* _SUPPLIED PASSAGE_:
★ ★ ★ ★

I havent completed a campaign in a Civ game in a decade. The exploration part is my favourite anyway, so no surprise that I always drop my playthrough and do a new one.
The 4X thing, eXplore, eXpand, eXploit, and eXterminate, breaks down in the middle of the campaign.
You are done exploring relatively quickly, depending on the map size and the game. You are done expanding usually 1/3 into the game. You are already exploiting all your resources about 1/2 into the game, and you are just left with exterminating others.
In a traditional game, you start with few game mechanics, and new are added over time (like unlocking a jet pack or whatever). With 4X games, usually game mechanics are removed from the game over time, as explained above. Civilization series has done damage control, introducing spying, ideologies, monopolies, aircraft, etc, over time to replace the stuff removed. But I doubt anyone will agree that the thrill of exploring and seeing what kind of world you are stuck in can be adequately replaced by a new unit type being unlocked.

★ ★ ★ ★

* _GIVEN EXERCISE 1_:
Decide whether each statement below agrees with the passage on 4X games, answering yes or no and quoting the words of the passage that settle it.
(a) The writer has not completed a Civ campaign in ten years.
(b) Expanding usually ends about halfway through the game.
(c) In 4X games, game mechanics are usually added as the game goes on.

★ ★ ★ ★

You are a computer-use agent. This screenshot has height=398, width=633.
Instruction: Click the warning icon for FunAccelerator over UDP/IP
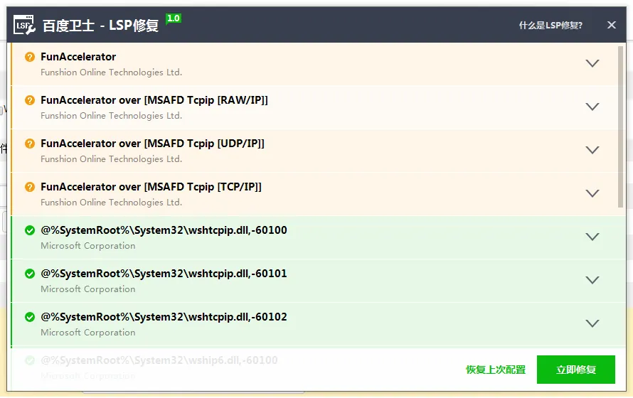pyautogui.click(x=30, y=144)
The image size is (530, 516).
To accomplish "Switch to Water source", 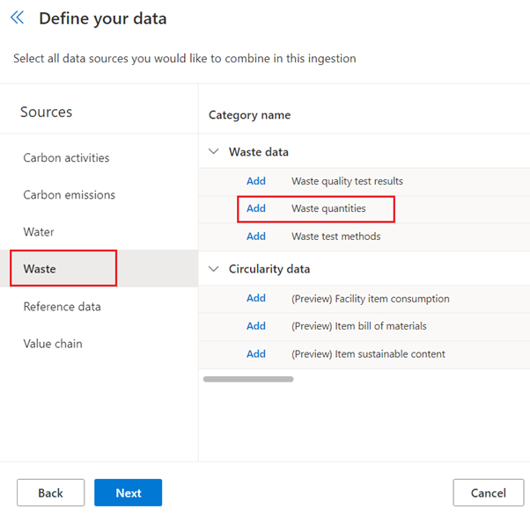I will click(x=39, y=232).
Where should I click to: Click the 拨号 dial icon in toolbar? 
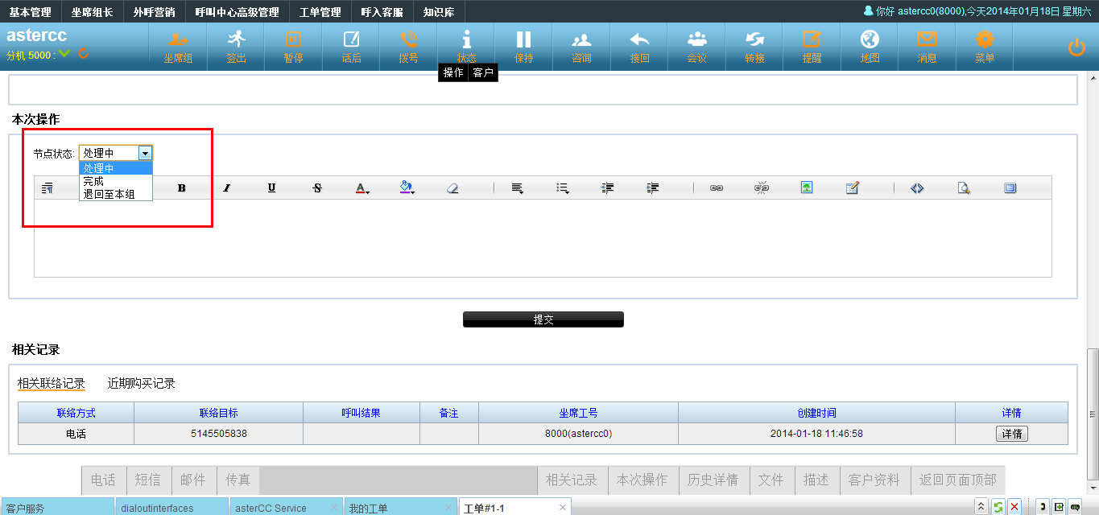pos(408,46)
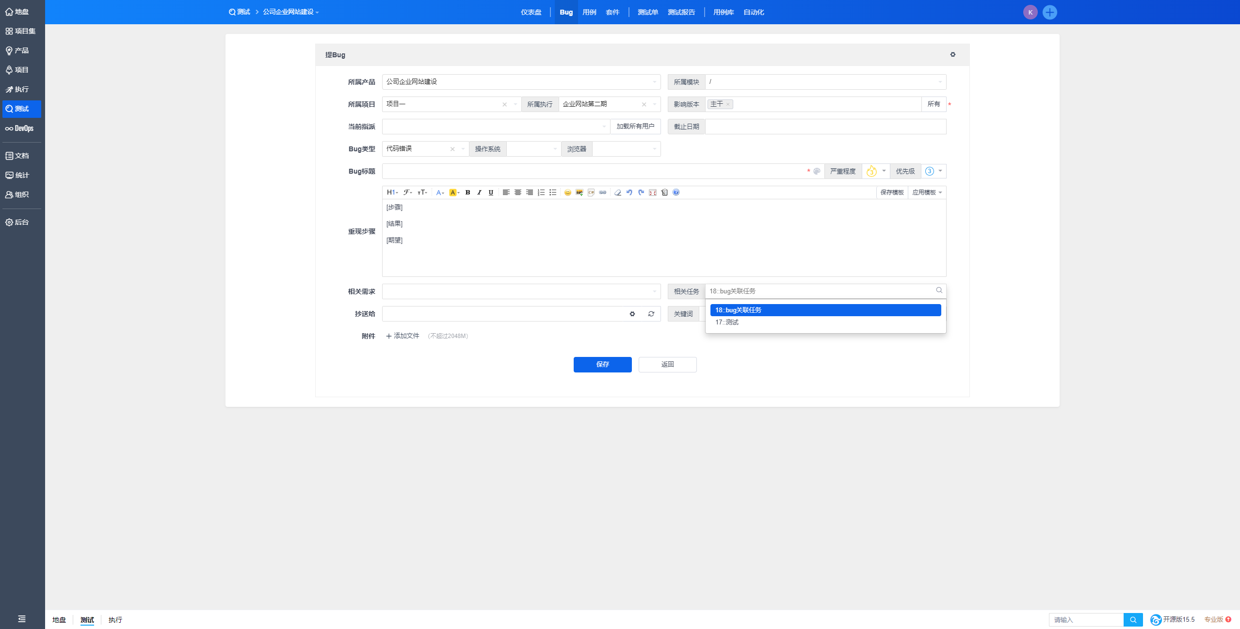Image resolution: width=1240 pixels, height=629 pixels.
Task: Open the Bug title color picker
Action: (817, 171)
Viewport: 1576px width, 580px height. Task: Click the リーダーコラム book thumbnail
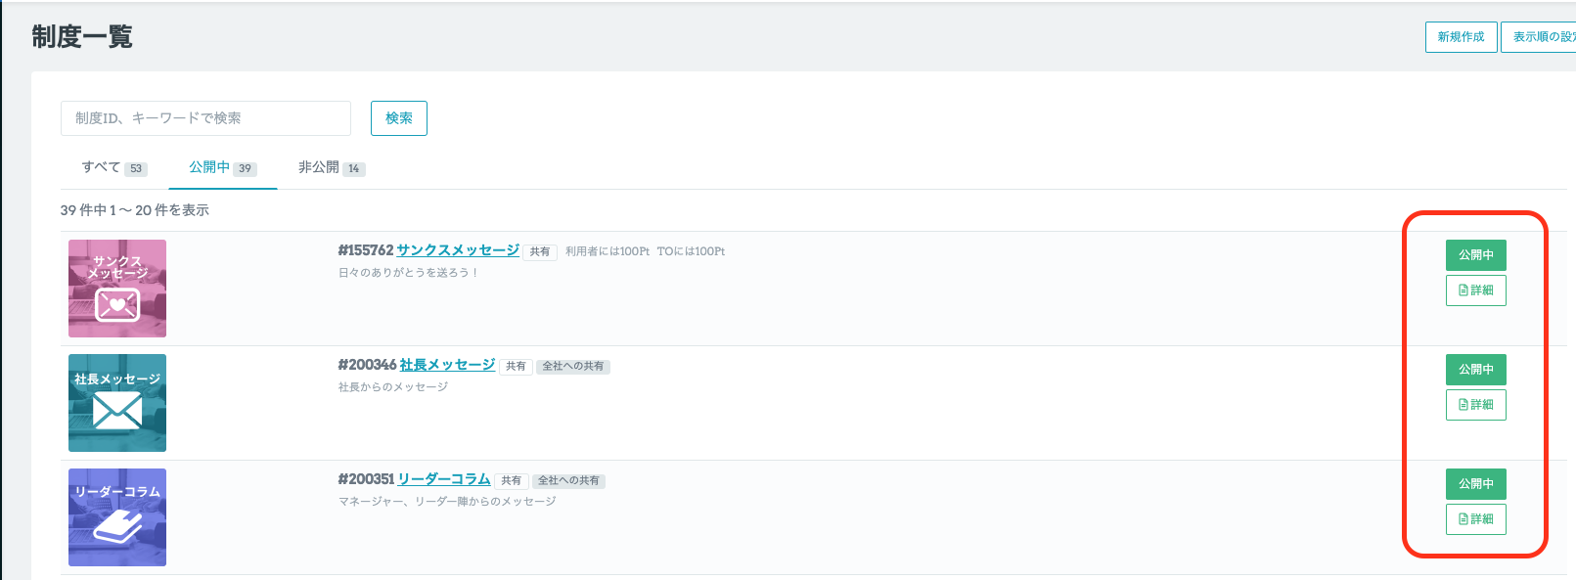click(117, 517)
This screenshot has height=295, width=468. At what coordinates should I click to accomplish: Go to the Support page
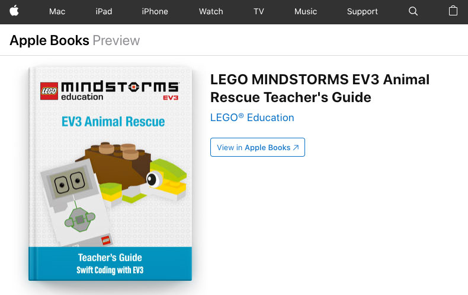[363, 11]
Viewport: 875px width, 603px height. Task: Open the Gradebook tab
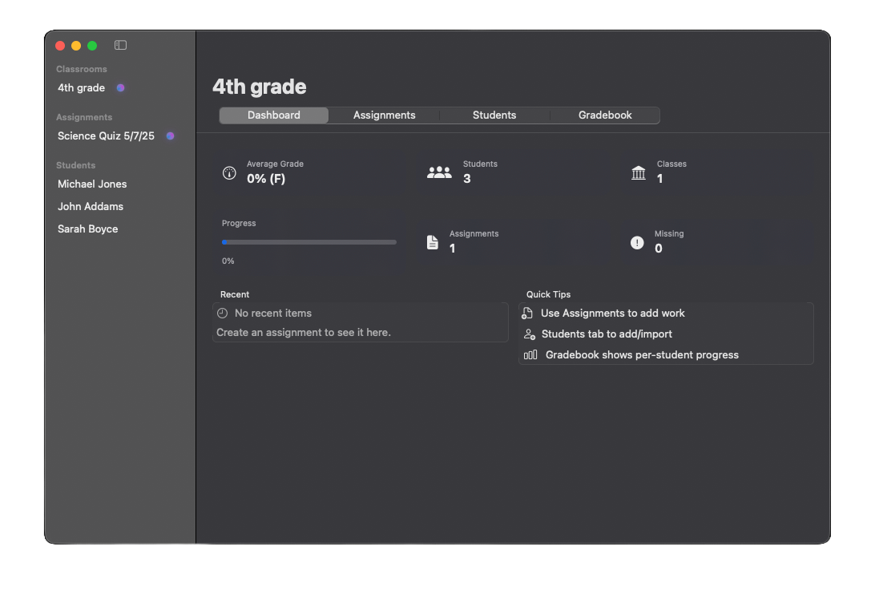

★ ★ ★ ★

* _GIVEN EXERCISE 2_: Swap "warning" for "alert" in the records, from their start up to and including the line with "pyautogui.click(x=30, y=144)", and write those lines out again with nothing else changed. Leave the pictures out.

* _FULL SOLUTION 1_:
(a) Yes: "I havent completed a campaign in a Civ game in a decade."
(b) No: "You are done expanding usually 1/3 into the game."
(c) No: "With 4X games, usually game mechanics are removed from the game over time"

* _FULL SOLUTION 2_:
You are a computer-use agent. This screenshot has height=398, width=633.
Instruction: Click the alert icon for FunAccelerator over UDP/IP
pyautogui.click(x=30, y=144)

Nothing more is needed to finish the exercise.